_EXERCISE DETAILS_
Please reproduce the material from its start through the line containing "Image resolution: width=625", switching "GUI agent" to "screen assistant" and leaving everything else unchanged.

══ DATA FOR REVIEW

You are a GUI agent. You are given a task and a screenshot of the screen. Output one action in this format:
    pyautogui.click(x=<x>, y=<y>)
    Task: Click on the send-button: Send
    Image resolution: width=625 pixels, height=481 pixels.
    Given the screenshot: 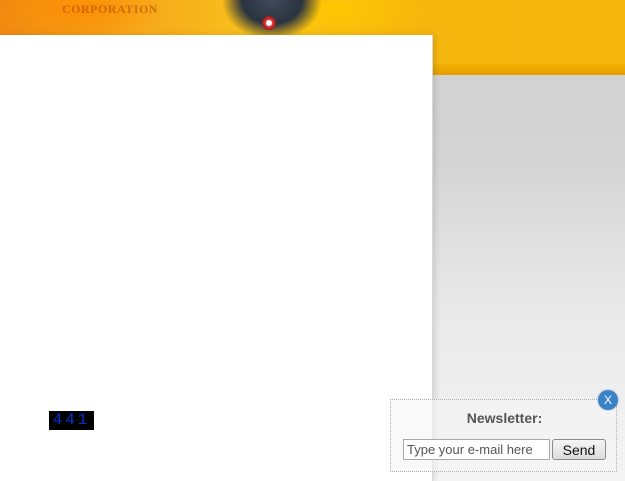 What is the action you would take?
    pyautogui.click(x=579, y=450)
    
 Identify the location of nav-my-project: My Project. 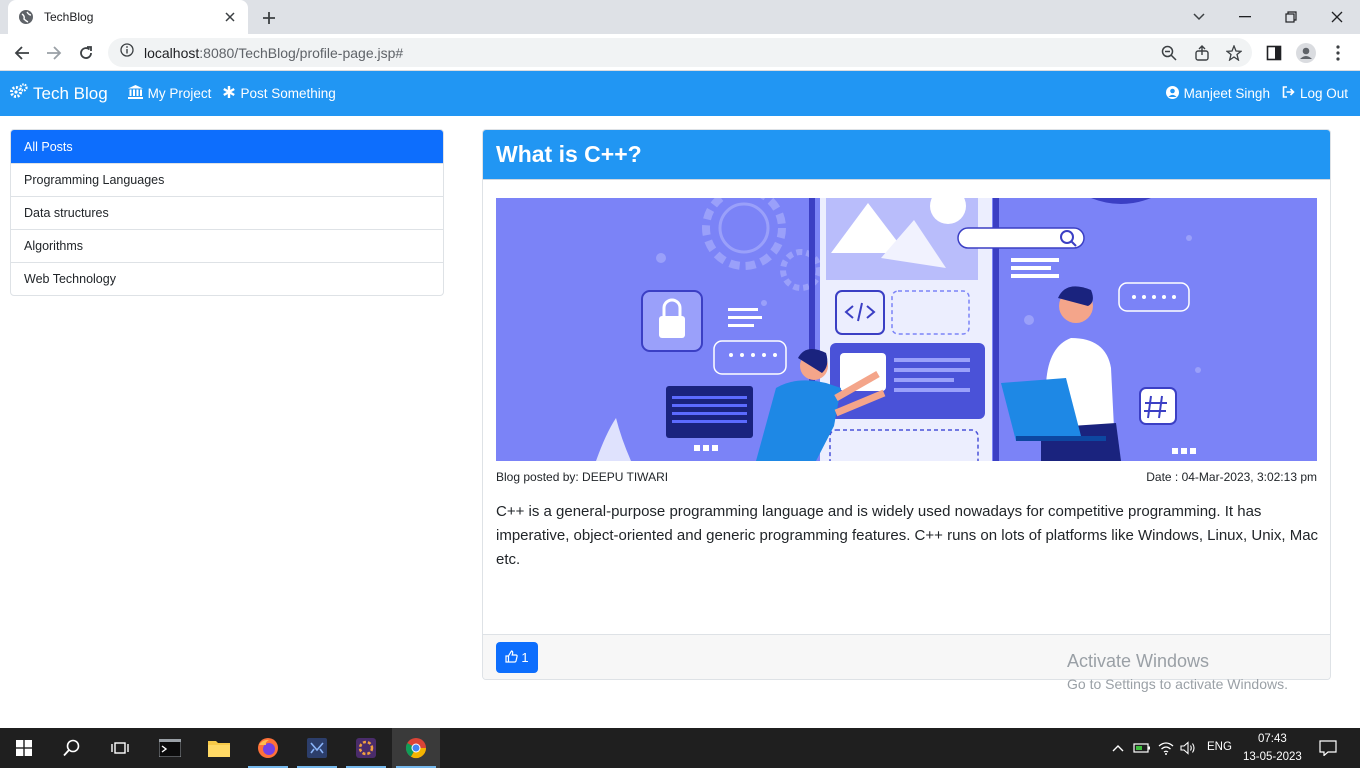
(170, 94).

════

_SOLUTION_
You are a screen assistant. You are given a task and a screenshot of the screen. Output one action in this format:
    pyautogui.click(x=<x>, y=<y>)
    Task: Click on the send-button: Send
    Image resolution: width=625 pixels, height=481 pixels.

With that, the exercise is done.